[Screenshot and document pointing data]
● ● ● ● ●
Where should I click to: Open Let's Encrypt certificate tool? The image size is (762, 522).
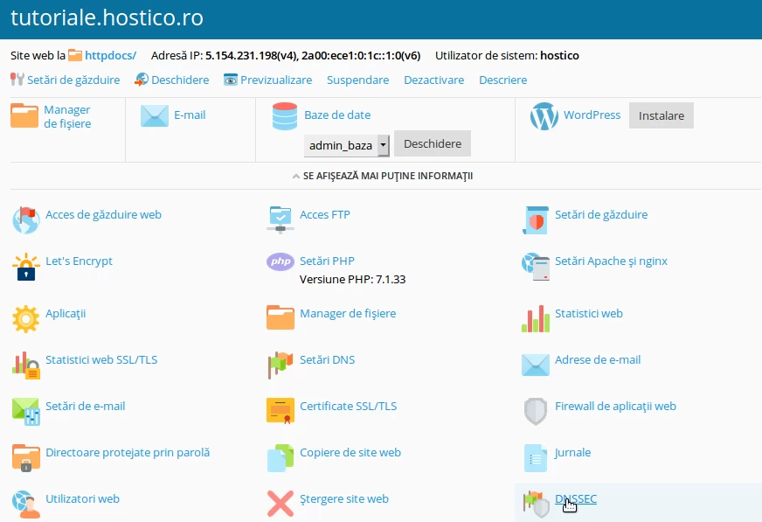(25, 267)
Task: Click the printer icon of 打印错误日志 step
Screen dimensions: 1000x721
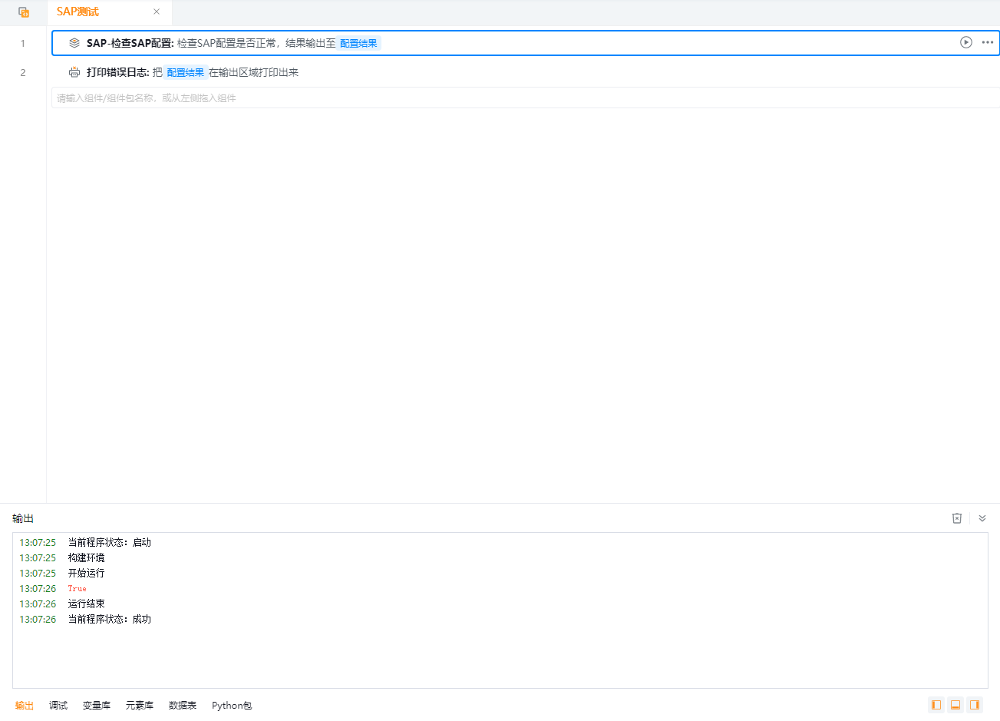Action: pyautogui.click(x=74, y=72)
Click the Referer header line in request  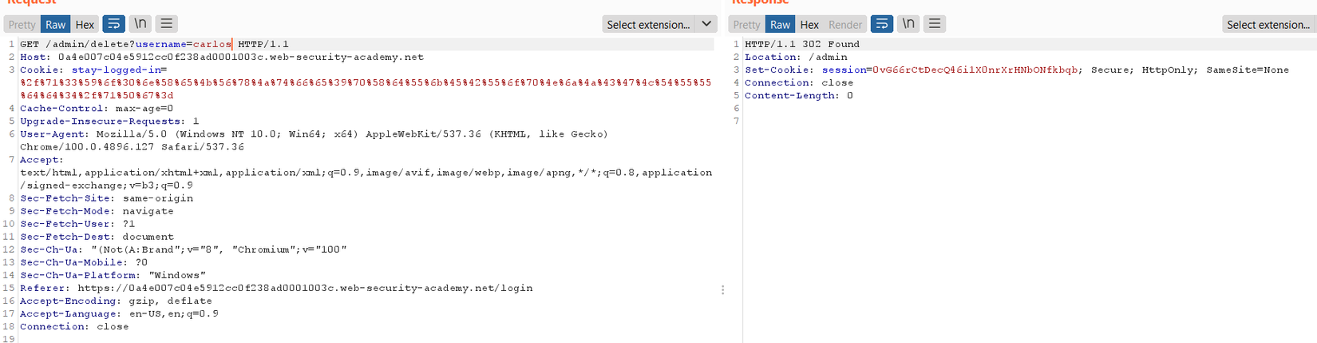(x=276, y=288)
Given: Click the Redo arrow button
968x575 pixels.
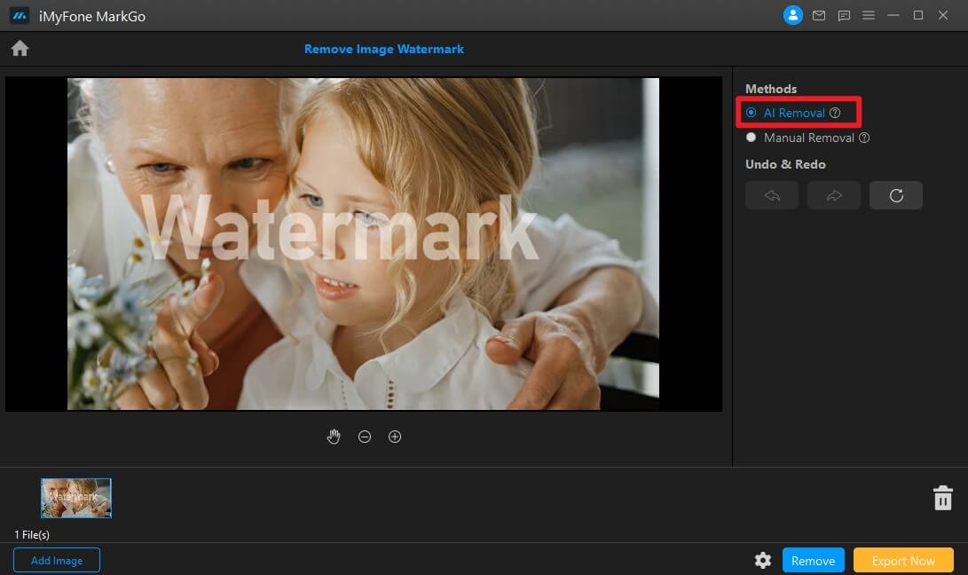Looking at the screenshot, I should (833, 195).
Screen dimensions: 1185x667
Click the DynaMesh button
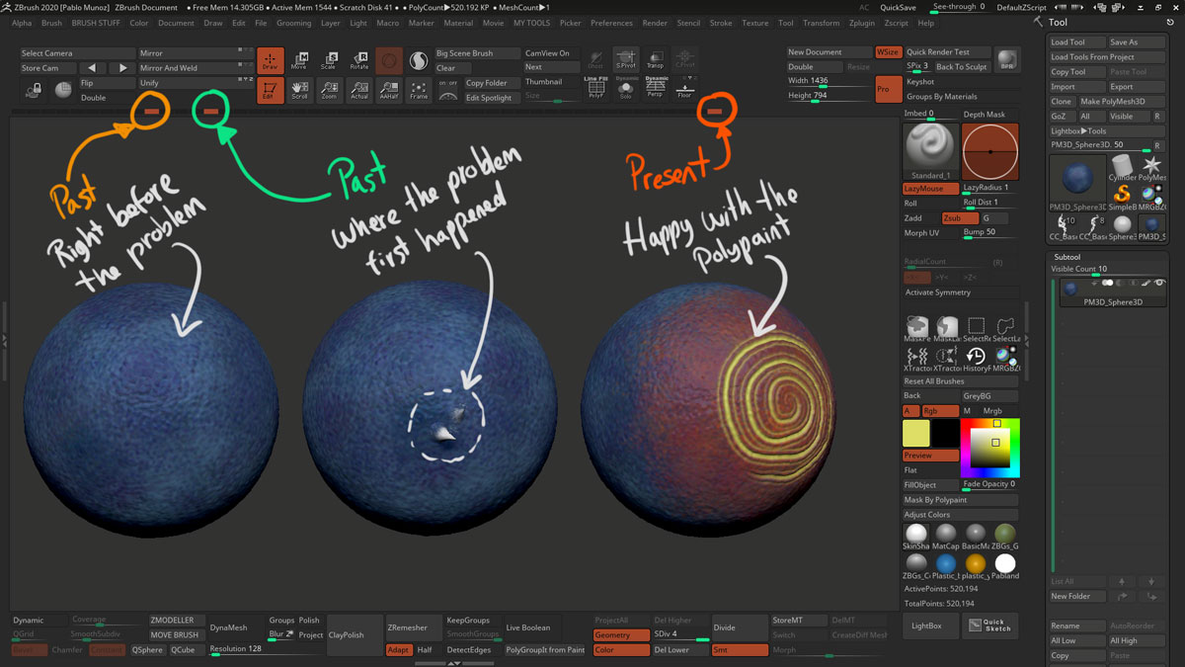point(228,627)
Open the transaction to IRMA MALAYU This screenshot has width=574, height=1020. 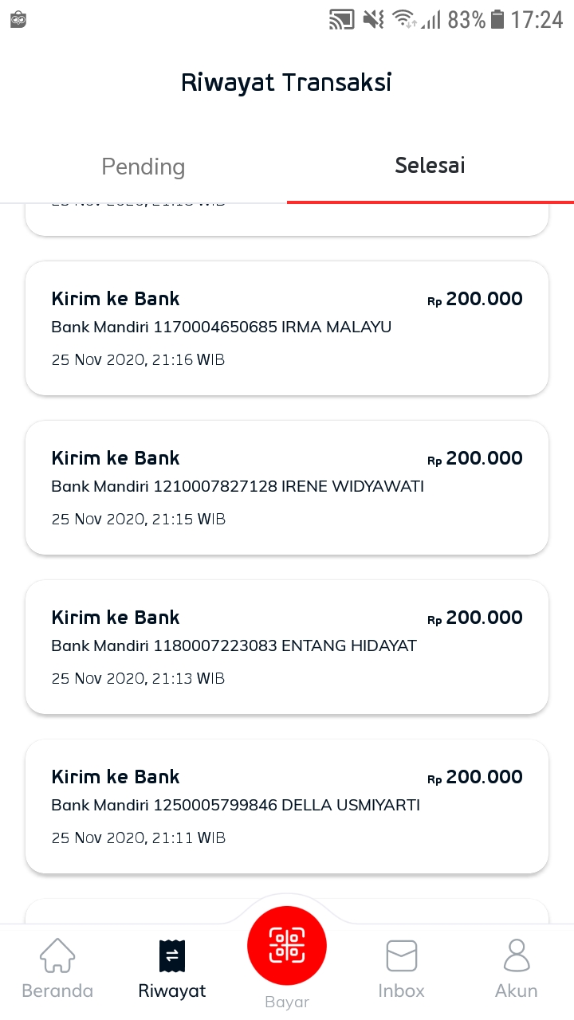[287, 328]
● ● ● ● ●
EXERCISE AIM
Pull out every line of the data above that contains the string "dimensions", matching its case.

WORKED ANSWER
Screen dimensions: 1000x721
Screen dimensions: 1185x667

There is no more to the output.